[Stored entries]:
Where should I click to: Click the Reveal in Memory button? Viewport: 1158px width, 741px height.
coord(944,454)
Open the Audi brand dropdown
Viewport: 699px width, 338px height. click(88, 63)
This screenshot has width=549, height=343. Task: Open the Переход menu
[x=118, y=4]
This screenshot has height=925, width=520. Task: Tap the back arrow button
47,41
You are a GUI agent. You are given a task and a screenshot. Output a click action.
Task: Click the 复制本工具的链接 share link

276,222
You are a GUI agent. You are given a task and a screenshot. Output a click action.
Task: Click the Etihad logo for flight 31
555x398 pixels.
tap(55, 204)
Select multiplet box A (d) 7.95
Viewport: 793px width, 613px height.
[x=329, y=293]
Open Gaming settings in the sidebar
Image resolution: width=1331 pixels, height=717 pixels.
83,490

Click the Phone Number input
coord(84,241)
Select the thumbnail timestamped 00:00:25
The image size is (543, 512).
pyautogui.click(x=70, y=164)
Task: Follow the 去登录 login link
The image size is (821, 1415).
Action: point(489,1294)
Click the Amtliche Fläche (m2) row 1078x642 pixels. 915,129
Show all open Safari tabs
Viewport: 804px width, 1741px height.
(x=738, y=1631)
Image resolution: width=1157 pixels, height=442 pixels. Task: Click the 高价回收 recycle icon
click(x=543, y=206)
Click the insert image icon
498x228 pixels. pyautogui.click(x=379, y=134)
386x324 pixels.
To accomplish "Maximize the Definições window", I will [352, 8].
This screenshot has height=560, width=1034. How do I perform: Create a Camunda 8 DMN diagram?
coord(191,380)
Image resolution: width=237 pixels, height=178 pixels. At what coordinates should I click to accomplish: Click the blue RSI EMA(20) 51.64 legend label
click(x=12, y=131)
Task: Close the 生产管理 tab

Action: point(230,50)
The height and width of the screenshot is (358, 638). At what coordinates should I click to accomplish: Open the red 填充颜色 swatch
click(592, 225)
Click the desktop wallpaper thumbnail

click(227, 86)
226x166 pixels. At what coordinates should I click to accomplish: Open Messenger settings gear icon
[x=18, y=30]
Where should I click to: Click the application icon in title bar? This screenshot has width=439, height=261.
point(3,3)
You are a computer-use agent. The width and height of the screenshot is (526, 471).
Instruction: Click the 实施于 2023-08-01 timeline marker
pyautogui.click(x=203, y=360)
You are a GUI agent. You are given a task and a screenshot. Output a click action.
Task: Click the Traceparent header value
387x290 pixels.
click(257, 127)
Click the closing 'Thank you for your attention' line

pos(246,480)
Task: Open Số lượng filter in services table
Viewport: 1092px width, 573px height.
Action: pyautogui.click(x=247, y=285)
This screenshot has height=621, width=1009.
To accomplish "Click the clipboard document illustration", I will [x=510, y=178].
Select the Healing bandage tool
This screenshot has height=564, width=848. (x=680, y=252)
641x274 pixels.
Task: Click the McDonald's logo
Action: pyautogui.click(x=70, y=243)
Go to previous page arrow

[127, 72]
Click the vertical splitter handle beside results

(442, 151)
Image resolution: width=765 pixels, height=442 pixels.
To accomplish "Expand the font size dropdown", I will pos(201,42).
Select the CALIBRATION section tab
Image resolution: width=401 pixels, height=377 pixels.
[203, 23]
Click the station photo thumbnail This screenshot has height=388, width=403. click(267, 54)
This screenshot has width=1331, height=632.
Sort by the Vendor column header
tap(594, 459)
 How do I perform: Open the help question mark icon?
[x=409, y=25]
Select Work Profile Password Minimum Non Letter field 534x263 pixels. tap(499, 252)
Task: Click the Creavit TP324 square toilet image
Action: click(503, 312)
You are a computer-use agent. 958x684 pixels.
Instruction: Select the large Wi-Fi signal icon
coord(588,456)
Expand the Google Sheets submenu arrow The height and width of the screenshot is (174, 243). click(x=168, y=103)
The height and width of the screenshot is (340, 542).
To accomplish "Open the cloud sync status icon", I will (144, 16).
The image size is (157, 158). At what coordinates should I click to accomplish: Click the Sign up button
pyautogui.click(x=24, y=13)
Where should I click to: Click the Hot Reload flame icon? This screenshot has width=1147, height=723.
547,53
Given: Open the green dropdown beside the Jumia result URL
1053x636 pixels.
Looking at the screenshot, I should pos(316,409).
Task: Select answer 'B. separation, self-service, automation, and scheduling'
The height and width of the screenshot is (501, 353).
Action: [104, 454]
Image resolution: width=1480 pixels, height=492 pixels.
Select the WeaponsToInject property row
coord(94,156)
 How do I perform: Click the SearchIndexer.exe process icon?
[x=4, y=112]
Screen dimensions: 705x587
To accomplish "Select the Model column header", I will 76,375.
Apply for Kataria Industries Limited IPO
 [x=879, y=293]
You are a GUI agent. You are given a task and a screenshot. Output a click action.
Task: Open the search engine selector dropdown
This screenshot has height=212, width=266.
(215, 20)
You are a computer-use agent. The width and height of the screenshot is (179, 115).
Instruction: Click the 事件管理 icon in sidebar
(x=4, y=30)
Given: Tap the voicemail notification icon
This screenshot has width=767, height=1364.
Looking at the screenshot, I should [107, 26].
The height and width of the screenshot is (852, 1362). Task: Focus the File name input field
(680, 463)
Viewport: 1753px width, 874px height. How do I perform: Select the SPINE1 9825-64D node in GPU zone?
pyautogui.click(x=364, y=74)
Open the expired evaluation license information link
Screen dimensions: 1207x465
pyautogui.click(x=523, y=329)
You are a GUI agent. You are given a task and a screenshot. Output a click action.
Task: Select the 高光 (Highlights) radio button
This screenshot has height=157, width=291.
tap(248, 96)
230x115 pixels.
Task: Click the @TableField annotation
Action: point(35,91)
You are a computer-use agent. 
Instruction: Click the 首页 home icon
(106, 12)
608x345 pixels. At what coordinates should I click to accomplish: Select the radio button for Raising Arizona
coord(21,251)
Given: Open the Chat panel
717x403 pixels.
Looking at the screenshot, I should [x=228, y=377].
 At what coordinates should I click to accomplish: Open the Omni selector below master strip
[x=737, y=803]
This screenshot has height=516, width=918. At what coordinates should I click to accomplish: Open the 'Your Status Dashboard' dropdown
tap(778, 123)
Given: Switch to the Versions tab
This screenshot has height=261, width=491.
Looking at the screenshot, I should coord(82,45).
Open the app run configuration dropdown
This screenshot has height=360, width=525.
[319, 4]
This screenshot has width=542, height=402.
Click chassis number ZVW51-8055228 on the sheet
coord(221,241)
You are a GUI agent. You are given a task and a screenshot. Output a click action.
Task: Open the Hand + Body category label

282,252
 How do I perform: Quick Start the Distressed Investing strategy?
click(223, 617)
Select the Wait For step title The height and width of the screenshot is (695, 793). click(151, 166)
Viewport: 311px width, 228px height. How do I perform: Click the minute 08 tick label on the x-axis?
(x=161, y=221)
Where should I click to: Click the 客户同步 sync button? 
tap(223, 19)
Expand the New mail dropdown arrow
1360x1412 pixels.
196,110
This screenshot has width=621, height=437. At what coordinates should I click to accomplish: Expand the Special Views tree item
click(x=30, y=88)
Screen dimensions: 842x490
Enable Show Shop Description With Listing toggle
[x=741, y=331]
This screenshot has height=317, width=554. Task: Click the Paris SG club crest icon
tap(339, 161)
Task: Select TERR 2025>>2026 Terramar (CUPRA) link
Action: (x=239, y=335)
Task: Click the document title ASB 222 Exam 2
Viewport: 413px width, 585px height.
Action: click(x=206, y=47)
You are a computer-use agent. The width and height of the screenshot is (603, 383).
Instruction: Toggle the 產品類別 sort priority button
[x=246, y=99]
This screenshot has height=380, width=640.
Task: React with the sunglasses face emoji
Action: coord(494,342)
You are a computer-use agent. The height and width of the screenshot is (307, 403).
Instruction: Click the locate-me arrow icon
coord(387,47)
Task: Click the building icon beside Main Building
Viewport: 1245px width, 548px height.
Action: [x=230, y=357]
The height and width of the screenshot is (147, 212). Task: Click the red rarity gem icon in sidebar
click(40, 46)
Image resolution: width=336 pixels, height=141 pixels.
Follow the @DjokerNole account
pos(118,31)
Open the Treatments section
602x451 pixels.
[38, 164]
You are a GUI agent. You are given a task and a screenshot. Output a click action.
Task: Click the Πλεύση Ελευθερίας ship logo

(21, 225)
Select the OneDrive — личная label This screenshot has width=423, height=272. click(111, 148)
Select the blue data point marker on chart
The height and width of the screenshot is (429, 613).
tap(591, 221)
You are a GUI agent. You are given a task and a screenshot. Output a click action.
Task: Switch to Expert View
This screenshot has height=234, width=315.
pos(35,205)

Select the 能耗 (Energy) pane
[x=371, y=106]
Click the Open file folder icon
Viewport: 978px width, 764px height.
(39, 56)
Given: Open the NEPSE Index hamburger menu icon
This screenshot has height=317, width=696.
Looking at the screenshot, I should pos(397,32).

[WORK TASK]:
Starting at the line that contains "This screenshot has height=234, width=315.", reproduce each line through the end of the records exactly, both ends included.

[PROBLEM SOLUTION]:
This screenshot has height=234, width=315.
pos(35,205)

Select the 能耗 (Energy) pane
[x=371, y=106]
Click the Open file folder icon
Viewport: 978px width, 764px height.
(39, 56)
Given: Open the NEPSE Index hamburger menu icon
This screenshot has height=317, width=696.
Looking at the screenshot, I should pos(397,32).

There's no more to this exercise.